___ Records shown ___

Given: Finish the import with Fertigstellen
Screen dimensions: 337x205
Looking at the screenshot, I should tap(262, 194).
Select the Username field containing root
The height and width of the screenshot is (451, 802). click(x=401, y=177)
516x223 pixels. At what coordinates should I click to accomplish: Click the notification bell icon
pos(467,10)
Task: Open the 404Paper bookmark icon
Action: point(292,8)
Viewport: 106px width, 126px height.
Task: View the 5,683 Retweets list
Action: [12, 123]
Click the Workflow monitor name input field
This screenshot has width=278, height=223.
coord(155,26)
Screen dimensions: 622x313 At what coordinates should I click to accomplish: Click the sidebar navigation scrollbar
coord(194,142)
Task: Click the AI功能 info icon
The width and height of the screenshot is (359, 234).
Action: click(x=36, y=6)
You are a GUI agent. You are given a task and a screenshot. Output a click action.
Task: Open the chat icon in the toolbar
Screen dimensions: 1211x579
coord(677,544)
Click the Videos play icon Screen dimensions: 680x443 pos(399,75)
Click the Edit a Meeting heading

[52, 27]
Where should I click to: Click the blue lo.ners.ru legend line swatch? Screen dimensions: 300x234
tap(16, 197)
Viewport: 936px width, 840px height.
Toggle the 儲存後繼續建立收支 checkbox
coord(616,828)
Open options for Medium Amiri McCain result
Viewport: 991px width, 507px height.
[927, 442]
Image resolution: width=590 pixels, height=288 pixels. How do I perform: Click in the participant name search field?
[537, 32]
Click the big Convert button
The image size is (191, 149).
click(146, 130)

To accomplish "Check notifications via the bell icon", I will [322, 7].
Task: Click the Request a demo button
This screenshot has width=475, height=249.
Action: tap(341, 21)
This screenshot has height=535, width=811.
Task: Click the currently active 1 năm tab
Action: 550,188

___

Please copy the records above word for word, from the line containing "Open options for Medium Amiri McCain result" through the end of the records.

Open options for Medium Amiri McCain result
Viewport: 991px width, 507px height.
[927, 442]
Image resolution: width=590 pixels, height=288 pixels. How do I perform: Click in the participant name search field?
[537, 32]
Click the big Convert button
The image size is (191, 149).
click(146, 130)

To accomplish "Check notifications via the bell icon", I will [322, 7].
Task: Click the Request a demo button
This screenshot has width=475, height=249.
Action: tap(341, 21)
This screenshot has height=535, width=811.
Task: Click the currently active 1 năm tab
Action: 550,188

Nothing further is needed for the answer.